The UK currently has an e-commerce growth rate of 34.7%, and Amazon is sitting comfortably with a 30% share that continues to increase. Traffic numbers are high, with Amazon the most prominent retail destination. And while mobile commerce growth may be driven by social shopping, Amazon is proving itself no slouch. With 41 million downloads in 2020, it has comfortably the #1 most-downloaded shopping app worldwide.
Bezos hands his successor, Andy Jassy, a company in the best shape of its 26-year existence. But the former head of Amazon’s Web Services will still have significant challenges ahead.
Amazon’s public reputation continues to accumulate tarnish year after year. Despite being the UK’s favourite shopping brand, there are suggestions that this is driven almost entirely by the necessity and the convenience it provides. Surveys report that only a minority feel a genuine connection with the brand. Despite overwhelming success, Amazon’s 2020 has been dogged by controversy, scrutiny and action against it by regulators both in the US and abroad.
Continued criticism about the conditions faced by its workers has been brought into even sharper focus by the company’s ‘severe’ opposition to unionisation. The European Commission has already uncovered evidence that Amazon has used seller data to its advantage. In the US legislation is being prepared to tackle Amazon’s role as a marketplace used to sell fake and unsafe goods to the public.

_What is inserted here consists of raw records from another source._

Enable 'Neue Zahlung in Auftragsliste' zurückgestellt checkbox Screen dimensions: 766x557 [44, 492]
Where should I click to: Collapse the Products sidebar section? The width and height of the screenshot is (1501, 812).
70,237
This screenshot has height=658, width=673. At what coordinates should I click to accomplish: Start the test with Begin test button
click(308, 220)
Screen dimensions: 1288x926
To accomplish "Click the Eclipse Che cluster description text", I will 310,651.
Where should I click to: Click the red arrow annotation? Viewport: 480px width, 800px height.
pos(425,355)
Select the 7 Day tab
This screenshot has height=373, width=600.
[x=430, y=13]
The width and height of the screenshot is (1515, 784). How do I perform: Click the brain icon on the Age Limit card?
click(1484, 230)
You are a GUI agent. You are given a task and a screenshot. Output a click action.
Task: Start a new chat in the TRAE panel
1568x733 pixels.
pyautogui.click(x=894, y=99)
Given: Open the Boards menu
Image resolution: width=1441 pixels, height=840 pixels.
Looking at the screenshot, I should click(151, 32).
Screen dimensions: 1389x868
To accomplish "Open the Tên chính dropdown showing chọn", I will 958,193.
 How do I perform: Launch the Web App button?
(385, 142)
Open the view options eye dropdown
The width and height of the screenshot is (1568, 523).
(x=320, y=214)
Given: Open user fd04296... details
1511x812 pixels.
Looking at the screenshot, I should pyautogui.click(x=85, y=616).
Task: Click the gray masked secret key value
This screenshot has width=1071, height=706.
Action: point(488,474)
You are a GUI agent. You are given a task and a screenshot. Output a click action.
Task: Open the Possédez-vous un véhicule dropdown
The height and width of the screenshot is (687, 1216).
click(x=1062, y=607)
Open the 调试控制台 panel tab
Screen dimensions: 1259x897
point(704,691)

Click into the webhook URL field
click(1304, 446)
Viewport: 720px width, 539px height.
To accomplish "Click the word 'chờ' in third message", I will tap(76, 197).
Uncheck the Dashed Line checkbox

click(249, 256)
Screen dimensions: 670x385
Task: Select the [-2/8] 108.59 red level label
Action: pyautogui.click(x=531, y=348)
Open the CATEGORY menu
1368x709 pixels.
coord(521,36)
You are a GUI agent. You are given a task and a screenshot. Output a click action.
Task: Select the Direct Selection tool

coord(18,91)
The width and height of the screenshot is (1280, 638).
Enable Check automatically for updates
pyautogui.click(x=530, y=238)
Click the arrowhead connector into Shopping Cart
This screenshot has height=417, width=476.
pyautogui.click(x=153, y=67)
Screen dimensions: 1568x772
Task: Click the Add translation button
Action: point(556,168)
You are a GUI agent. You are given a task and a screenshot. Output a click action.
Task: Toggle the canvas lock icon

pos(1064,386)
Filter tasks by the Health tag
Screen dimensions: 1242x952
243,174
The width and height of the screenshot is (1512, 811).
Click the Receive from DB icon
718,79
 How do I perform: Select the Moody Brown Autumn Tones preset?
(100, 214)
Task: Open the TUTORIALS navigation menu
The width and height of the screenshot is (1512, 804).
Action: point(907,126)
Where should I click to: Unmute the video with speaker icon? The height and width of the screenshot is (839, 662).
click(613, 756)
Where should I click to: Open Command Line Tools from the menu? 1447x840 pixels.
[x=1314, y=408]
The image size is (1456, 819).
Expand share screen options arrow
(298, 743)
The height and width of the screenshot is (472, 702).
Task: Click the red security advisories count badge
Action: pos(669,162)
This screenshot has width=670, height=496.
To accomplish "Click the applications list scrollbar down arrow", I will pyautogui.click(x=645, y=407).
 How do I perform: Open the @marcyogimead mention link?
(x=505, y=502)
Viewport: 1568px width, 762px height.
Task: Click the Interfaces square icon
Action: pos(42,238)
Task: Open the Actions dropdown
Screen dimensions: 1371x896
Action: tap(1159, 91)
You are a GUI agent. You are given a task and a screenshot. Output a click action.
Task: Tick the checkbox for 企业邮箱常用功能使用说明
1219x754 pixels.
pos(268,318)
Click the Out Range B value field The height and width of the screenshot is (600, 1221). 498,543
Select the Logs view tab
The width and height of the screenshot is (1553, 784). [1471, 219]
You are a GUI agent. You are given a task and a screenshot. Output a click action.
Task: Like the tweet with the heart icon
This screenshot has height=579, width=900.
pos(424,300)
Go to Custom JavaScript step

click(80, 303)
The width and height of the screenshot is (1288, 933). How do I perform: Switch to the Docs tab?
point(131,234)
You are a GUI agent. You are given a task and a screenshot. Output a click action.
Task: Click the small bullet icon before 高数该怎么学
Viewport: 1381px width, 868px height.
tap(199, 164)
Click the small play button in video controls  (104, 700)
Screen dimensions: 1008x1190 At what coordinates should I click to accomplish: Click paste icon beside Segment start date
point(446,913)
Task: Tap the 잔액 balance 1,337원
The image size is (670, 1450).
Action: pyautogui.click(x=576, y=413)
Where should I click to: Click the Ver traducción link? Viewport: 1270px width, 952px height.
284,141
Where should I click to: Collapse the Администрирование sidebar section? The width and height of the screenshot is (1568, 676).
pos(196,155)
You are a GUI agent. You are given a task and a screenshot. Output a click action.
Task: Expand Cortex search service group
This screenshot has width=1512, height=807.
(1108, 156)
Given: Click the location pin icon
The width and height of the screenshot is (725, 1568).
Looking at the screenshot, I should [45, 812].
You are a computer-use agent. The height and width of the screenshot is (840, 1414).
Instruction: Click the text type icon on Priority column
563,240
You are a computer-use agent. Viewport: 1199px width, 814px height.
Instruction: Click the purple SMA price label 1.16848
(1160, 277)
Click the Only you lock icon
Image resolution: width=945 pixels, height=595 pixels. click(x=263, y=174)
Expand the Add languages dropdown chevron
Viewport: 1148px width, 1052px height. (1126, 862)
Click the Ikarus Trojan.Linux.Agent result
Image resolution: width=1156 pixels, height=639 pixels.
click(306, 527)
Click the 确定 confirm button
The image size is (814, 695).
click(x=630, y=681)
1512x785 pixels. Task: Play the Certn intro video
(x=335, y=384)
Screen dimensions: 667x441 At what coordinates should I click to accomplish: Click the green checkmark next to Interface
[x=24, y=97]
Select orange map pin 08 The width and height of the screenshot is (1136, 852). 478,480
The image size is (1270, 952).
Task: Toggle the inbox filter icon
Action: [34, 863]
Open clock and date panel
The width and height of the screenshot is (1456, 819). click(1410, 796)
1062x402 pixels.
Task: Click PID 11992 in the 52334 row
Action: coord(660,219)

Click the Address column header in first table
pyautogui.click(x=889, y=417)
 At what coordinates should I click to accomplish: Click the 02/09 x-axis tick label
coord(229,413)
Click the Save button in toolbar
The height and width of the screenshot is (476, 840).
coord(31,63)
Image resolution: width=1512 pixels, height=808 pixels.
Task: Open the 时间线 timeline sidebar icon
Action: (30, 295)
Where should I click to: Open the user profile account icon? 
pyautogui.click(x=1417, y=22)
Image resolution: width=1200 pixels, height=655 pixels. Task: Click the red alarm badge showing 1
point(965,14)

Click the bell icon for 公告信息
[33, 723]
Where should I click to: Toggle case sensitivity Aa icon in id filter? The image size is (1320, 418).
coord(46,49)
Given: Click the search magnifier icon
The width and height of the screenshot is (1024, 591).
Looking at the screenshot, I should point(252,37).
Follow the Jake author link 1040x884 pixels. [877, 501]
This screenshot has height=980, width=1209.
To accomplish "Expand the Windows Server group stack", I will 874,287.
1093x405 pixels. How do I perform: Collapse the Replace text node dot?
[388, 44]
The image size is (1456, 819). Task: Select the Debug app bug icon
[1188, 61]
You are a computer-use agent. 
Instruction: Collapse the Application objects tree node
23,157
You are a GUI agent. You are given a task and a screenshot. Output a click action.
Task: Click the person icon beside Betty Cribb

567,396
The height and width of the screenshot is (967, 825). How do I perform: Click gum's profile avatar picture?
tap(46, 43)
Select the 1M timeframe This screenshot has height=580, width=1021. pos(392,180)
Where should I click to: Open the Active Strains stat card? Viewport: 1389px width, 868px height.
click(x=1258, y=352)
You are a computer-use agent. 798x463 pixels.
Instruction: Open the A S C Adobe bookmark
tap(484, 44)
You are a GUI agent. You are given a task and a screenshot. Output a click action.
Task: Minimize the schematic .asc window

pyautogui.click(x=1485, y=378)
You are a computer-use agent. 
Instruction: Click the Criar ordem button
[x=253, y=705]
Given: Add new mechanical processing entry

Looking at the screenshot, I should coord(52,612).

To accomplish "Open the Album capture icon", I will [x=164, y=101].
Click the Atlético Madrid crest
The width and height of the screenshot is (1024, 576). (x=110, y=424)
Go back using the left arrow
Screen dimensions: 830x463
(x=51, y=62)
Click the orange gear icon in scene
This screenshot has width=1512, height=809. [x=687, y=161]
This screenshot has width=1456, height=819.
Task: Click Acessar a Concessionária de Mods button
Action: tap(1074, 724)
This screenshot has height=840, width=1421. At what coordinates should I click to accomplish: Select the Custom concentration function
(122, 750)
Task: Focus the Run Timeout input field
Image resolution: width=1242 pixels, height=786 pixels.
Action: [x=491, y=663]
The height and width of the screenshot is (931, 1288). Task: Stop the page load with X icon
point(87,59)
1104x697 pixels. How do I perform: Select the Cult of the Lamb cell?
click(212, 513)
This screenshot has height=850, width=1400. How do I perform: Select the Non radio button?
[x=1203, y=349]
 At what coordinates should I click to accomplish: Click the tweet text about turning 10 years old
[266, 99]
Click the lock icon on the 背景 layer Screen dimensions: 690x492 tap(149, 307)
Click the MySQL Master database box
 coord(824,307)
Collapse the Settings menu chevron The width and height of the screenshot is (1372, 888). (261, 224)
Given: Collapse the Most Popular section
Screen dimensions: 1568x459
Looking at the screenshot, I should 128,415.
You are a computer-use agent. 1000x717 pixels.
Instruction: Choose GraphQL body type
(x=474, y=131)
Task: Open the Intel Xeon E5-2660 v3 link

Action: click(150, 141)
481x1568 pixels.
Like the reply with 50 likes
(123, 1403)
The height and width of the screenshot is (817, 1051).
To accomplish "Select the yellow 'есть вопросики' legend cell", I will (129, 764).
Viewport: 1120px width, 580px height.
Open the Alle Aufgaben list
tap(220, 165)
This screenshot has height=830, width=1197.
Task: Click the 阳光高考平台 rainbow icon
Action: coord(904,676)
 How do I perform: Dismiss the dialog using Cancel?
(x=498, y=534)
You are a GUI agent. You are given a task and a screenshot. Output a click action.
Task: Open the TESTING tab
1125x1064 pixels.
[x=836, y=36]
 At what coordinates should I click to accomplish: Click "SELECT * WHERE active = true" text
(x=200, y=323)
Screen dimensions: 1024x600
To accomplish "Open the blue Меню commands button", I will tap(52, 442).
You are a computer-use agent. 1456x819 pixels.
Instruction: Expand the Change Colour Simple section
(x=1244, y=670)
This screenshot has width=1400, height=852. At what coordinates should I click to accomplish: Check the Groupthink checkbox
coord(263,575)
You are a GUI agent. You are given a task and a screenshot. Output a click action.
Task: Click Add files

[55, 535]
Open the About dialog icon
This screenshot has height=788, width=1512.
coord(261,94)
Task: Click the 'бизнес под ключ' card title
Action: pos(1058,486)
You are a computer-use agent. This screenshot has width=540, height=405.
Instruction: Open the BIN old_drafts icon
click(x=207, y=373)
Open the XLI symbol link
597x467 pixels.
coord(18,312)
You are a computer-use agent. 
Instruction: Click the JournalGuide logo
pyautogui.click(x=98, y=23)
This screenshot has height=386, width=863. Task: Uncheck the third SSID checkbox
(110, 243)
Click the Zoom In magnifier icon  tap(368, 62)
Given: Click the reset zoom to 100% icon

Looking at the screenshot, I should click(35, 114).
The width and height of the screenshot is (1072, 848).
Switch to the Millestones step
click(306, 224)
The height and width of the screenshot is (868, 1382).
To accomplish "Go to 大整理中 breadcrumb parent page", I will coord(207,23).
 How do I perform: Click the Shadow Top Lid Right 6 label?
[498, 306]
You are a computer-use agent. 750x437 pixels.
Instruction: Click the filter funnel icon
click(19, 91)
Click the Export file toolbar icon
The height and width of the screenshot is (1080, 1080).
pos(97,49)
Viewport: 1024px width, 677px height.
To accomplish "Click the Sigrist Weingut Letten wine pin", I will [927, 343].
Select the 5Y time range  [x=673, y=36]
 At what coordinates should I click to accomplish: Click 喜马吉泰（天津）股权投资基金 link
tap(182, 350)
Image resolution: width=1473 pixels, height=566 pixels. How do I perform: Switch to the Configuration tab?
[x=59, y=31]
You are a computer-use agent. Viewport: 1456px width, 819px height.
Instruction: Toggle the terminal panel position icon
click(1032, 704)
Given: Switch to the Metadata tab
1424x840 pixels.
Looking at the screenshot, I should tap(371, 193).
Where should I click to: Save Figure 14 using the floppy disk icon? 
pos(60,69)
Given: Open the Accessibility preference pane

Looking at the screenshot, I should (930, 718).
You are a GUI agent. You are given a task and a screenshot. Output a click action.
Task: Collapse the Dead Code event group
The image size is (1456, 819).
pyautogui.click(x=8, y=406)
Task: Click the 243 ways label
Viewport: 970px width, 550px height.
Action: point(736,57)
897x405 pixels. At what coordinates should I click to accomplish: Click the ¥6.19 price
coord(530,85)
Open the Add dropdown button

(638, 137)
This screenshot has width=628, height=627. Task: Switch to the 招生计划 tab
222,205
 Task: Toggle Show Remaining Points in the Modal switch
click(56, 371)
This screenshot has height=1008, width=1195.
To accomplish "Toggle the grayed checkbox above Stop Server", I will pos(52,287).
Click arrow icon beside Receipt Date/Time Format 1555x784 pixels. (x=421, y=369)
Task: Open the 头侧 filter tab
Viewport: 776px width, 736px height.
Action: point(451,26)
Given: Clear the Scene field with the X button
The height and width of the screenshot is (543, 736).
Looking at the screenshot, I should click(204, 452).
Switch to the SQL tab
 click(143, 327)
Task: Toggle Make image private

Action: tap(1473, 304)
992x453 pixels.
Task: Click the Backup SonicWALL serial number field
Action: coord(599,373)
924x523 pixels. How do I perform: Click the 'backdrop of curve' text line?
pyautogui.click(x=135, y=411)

Retail concerns continue, and Amazon has struggled in some of the areas it’s looked to for growth. Indeed, before the pandemic, this growth was becoming more difficult to find in its core business. The future may require expensive investment in its entertainment output to encourage customer loyalty in the face of Apple, Disney and Netflix. The growing global influence of China is a reminder that Amazon has yet to corner that market. It may ultimately prove to be the source of rivals or new business practices that threaten it in the future.
Or perhaps the end will come from the inside? There is growing political momentum towards breaking up the tech giants that have dominated the last ten years. Given that the new chief executive comes from AWS, which contributes more than half of Amazon’s operating income, will there be sufficient temptation to perform a separation? Freed from the costs of supporting the retail business, you could argue that AWS would reach even greater heights than it already has. And if that happens, the outlook for retail could be very different indeed.